Jeff Barker, The Baltimore Sun on

Published in News & Features

BALTIMORE — U.S. Senate candidate Angela Alsobrooks said this week that she inadvertently claimed property tax credits she did not qualify for on a home she was renting out in Prince George’s County and another rental property in Washington, D.C., that had belonged to her grandmother.

The homestead tax credit is supposed to apply only to a homeowner’s primary residence.

The errors have become an issue in the campaign of the Democratic Prince George’s County executive, who is running against Republican former Gov. Larry Hogan for an open Senate seat. The race also is significant for majority control of the Senate currently held by Democrats.

The Baltimore Sun sought to address questions raised by the errors: Were the mistakes willful? If inadvertent, should she have known about them? Will the issue affect the race? The Baltimore Sun reviewed property tax records for this story.

The Sun also has requested income tax returns from both campaigns, which have not yet been given.

According to her attorney, Alsobrooks inadvertently claimed the homestead credit on two homes: one in Prince George’s County where she used to live and which later became a rental property; and the one in Washington that she bought from her grandmother about 20 years ago and converted it into a rental before selling it.

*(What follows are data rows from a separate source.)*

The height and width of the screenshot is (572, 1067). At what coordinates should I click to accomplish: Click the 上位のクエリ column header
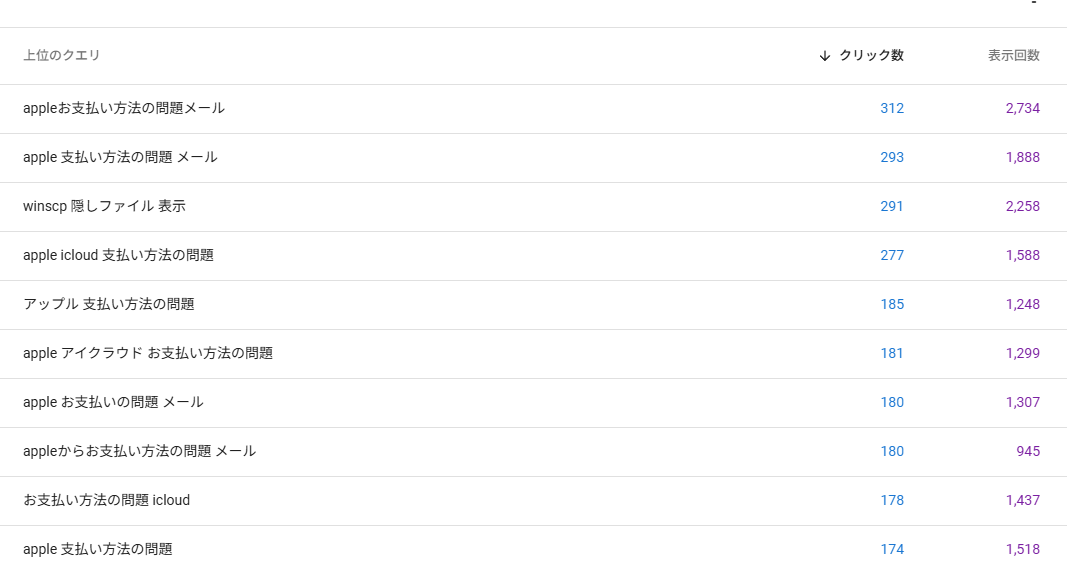tap(62, 56)
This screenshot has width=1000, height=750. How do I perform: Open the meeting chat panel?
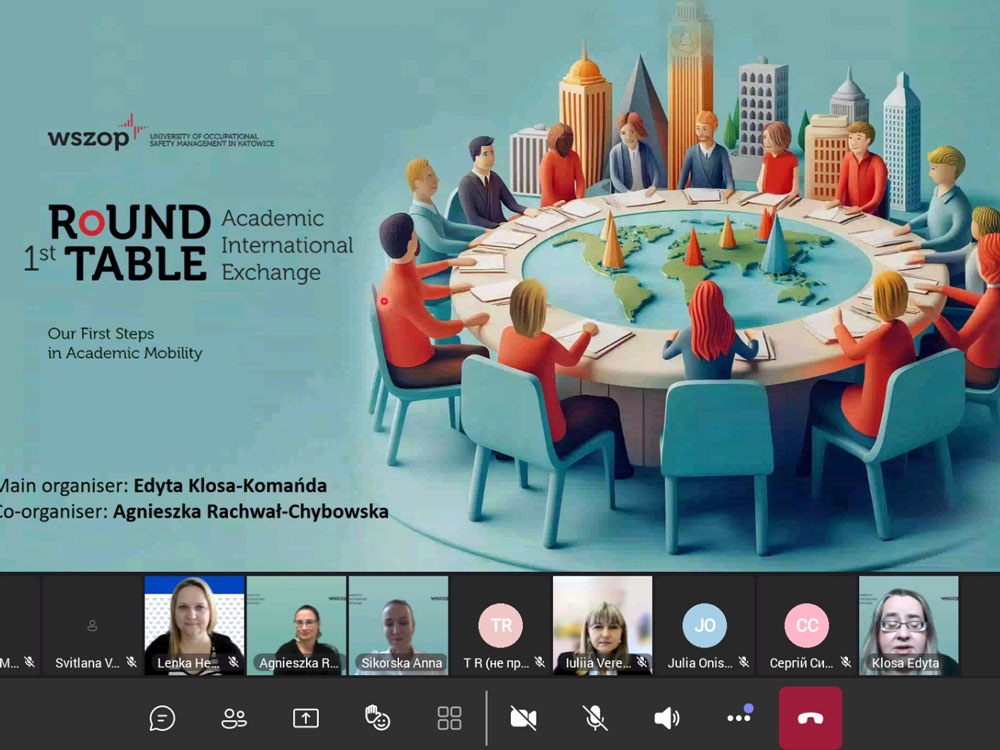(162, 718)
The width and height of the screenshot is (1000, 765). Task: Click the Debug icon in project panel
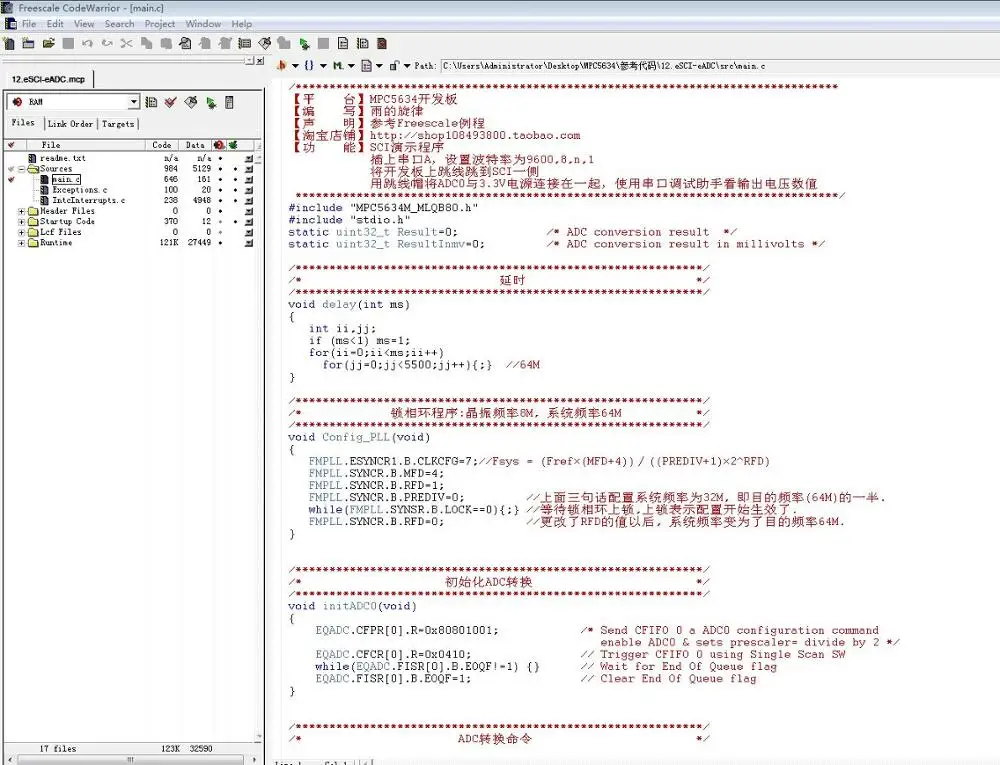211,102
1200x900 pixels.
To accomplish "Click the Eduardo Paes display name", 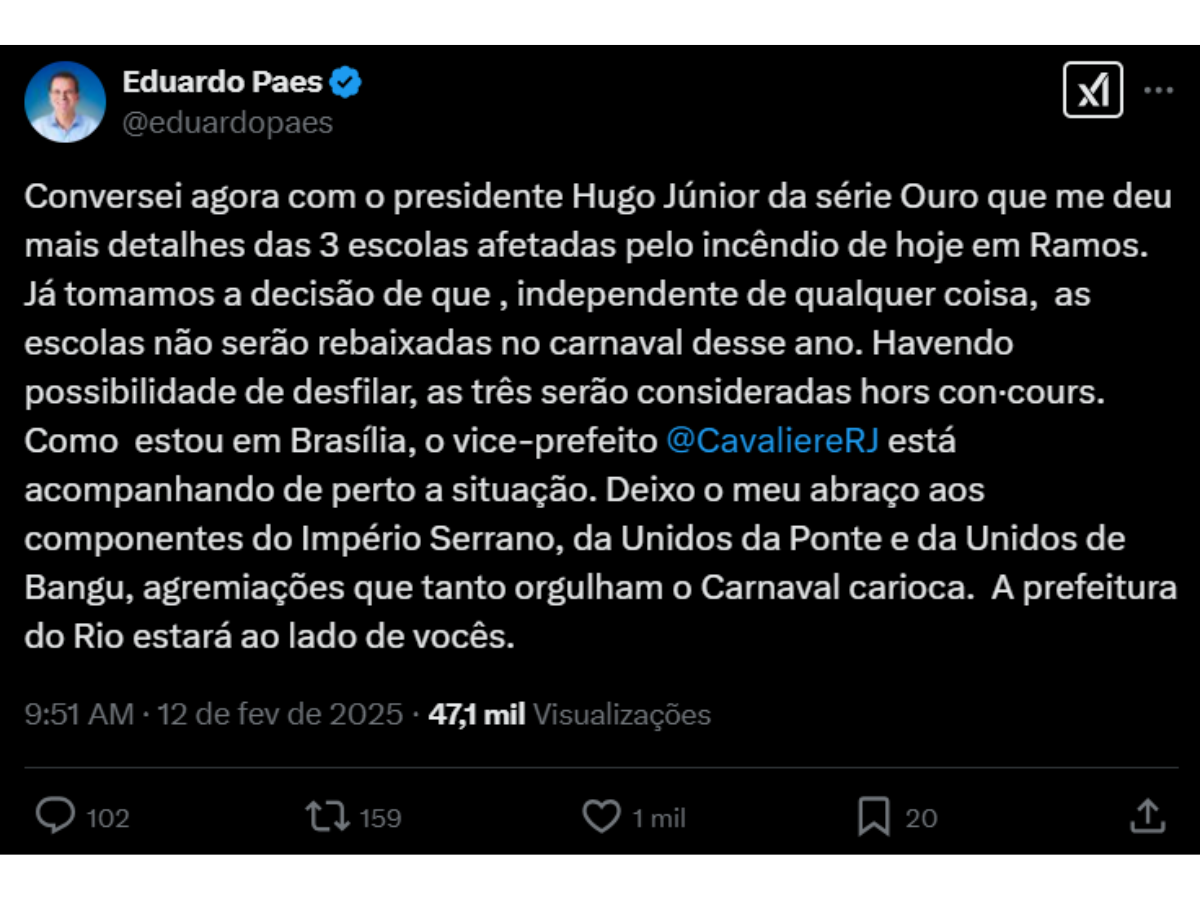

She also was receiving a senior citizen tax credit that had applied to her grandmother and shouldn’t have continued when she assumed ownership of the Washington home after her grandmother left.

Alsobrooks has said she didn’t realize she was receiving the credits and is paying back whatever she may owe. The campaign says it hasn’t learned the exact amount yet from the two jurisdictions.

Hogan has said Alsobrooks shouldn’t have made the errors and should have spotted them before now. The errors were first reported by CNN.

Did Alsobrooks knowingly take the tax credits?

It doesn’t appear so, nor has Hogan suggested she intentionally tapped into credits for which she didn’t qualify.

Rather, Hogan and his supporters say Alsobrooks, an attorney, should have spotted the errors and corrected them earlier, and that her explanation for the mistakes was misleading.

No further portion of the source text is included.